Conselho de Segurança da ONU afirma que ataques não atrapalharão processo de paz na Somália

Órgão reafirma determinação em combater todas as formas de terrorismo. Secretário-Geral das Nações Unidas envia condolências às famílias dos mais de 30 mortos no fim de semana.

Tropas da União Africana na Somália esvaziam as munições do grupo islâmico terrorista Al-Shabaab na capital Mogadishu. UN Photo/Stuart Price

Tropas da União Africana na Somália esvaziam as munições do grupo terrorista Al-Shabaab na capital Mogadishu. Foto: ONU/Stuart Price

Condenando “nos termos mais fortes possíveis” o ataque na capital da Somália, o Conselho de Segurança da ONU reafirmou sua determinação em combater todas as formas de terrorismo. O comunicado foi emitido na segunda-feira (15). No dia anterior, um atentado assumido pelo  grupo armado Al-Shabaab deixou ao menos 34 mortos em Mogadíscio, incluindo mulheres e crianças.
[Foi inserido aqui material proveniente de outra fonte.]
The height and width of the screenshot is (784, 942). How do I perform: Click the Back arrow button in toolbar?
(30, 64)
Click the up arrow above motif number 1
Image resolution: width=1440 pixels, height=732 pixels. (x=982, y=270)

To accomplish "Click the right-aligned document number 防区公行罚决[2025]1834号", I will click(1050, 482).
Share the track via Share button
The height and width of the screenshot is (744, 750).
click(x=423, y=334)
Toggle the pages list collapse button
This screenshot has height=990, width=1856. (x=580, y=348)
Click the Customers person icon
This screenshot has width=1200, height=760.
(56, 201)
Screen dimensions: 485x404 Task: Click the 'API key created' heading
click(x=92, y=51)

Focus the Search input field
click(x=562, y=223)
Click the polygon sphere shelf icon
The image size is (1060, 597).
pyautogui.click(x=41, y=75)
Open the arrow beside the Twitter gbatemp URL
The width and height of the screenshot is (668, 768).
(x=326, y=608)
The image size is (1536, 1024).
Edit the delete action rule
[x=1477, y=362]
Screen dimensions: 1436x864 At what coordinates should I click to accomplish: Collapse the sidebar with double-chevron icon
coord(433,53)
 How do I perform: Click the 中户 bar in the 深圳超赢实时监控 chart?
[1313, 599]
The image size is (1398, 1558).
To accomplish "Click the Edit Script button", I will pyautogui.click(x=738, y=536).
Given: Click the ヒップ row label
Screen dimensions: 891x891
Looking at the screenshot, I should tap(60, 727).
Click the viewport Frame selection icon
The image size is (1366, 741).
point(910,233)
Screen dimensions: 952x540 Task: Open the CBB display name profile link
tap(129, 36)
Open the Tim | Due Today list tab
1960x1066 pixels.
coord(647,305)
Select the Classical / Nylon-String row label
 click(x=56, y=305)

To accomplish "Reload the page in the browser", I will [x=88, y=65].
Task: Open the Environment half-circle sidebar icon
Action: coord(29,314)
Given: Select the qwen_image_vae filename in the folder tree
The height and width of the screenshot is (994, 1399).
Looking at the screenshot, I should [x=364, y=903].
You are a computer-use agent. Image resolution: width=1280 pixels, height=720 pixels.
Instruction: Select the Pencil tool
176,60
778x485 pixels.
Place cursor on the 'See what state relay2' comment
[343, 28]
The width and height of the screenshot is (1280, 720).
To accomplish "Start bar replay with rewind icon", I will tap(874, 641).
“É lamentável que os somalis e os membros da comunidade internacional, que vem apoiando o progresso do país, sejam atingidos por aqueles que procuram impedir a paz”, disse o comunicado.

Em 2011, as forças somalis e as tropas da Missão da União Africana na Somália (AMISOM) expulsaram os membros do Al-Shabaab da capital do país. Desde então, as instituições do novo Governo foram nomeadas, iniciando uma fase de transição para que um governo eleito democraticamente fosse instaurado.

Em um comunicado divulgado por seu porta-voz, o Secretário-Geral da ONU, Ban Ki-moon, expressou suas condolências às famílias dos mortos e mostrou satisfação com a AMISOM e as forças de segurança somalis, “cuja coragem e determinação ajudaram a trazer a situação de volta sob controle”.

Em sua declaração, o Conselho reafirmou sua determinação em apoiar o processo de paz e reconciliação na Somália. Atualmente, a ONU mantém o Escritório Político das Nações Unidas para a Somália (UNPOS) e o Gabinete de Apoio para a AMISOM (UNSOA).

Discute-se, ainda, o estabelecimento de uma nova missão, que incluiria aconselhamento e assistência em segurança, manutenção da paz e construção do Estado, a preparação de eleições, direitos humanos, Estado de Direito, além de assistência para coordenar a ajuda internacional.